EXTRACTED MATERIAL START

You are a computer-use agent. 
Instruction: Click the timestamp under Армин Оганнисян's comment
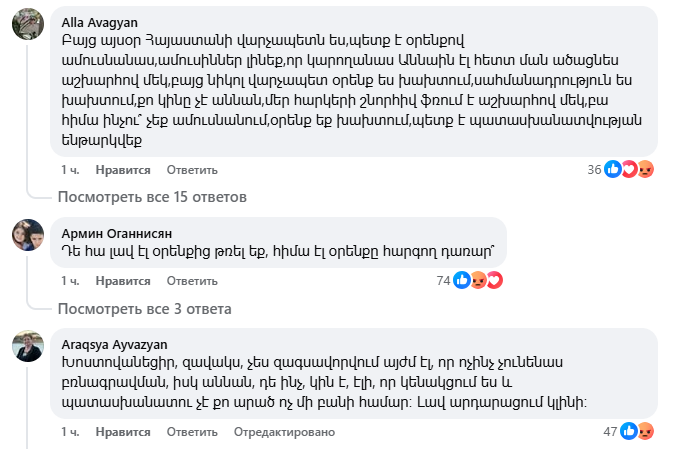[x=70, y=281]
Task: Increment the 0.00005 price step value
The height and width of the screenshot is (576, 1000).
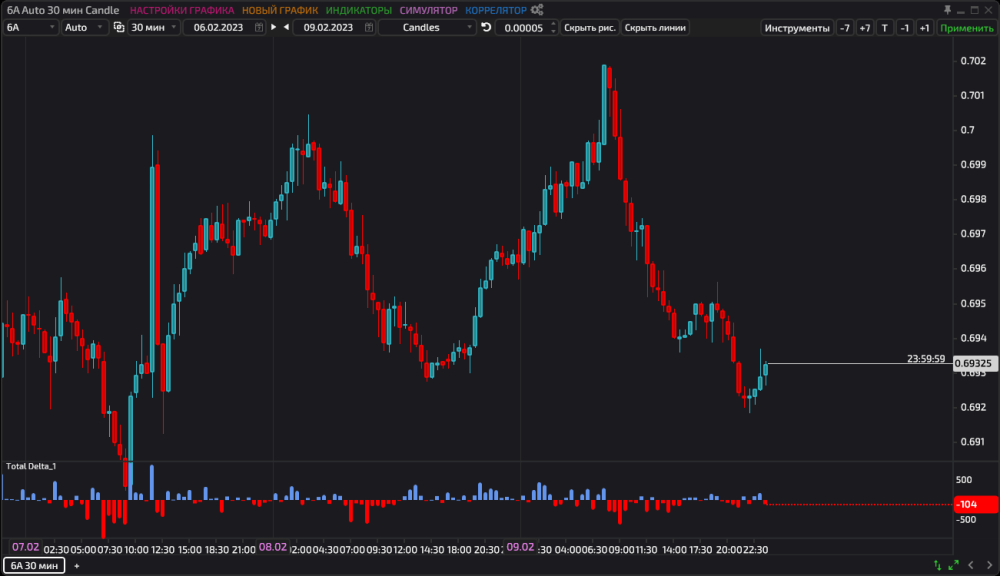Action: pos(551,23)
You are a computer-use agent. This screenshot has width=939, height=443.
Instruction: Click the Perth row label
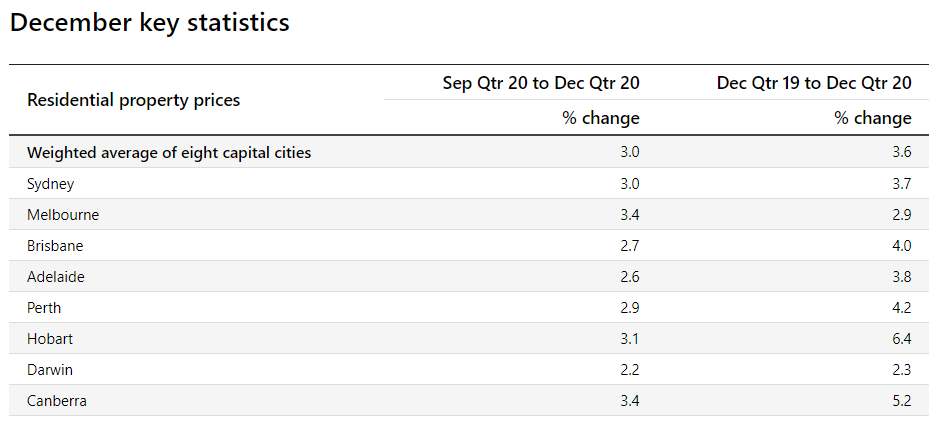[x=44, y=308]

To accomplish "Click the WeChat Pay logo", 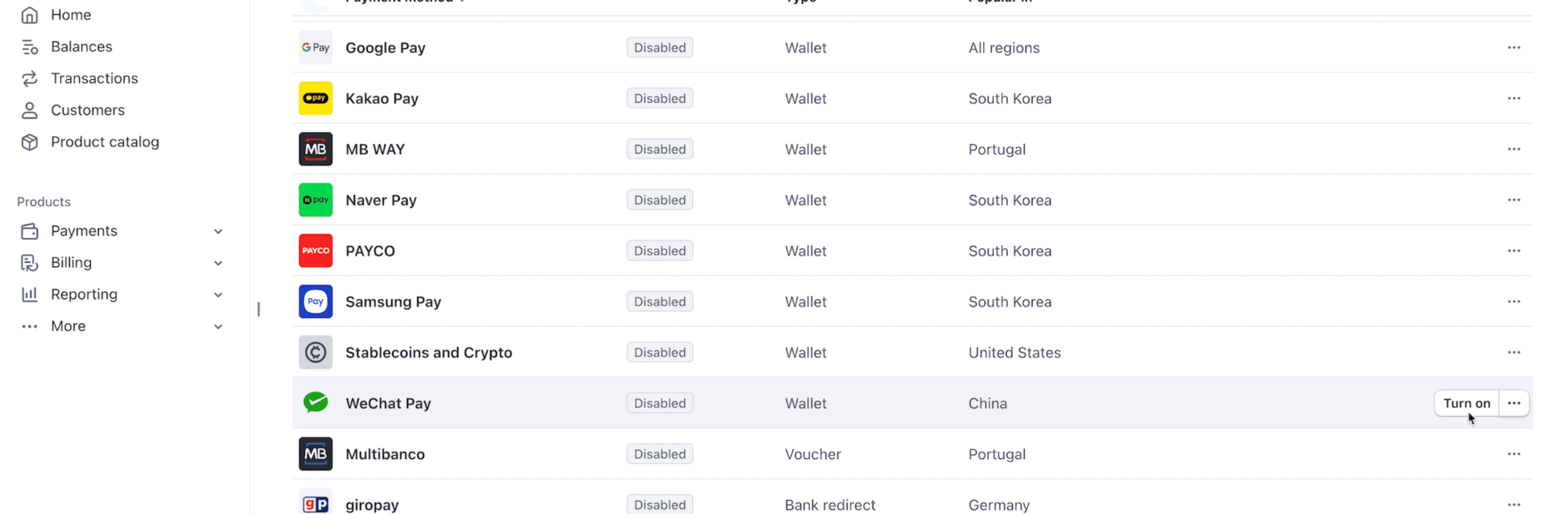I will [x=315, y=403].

EXTRACTED MATERIAL END

● ACTIVITY
Where a line in the listing above holds the string "agent", include it in your count, and answer with the number alone.

● REPLY TO THE TASK
2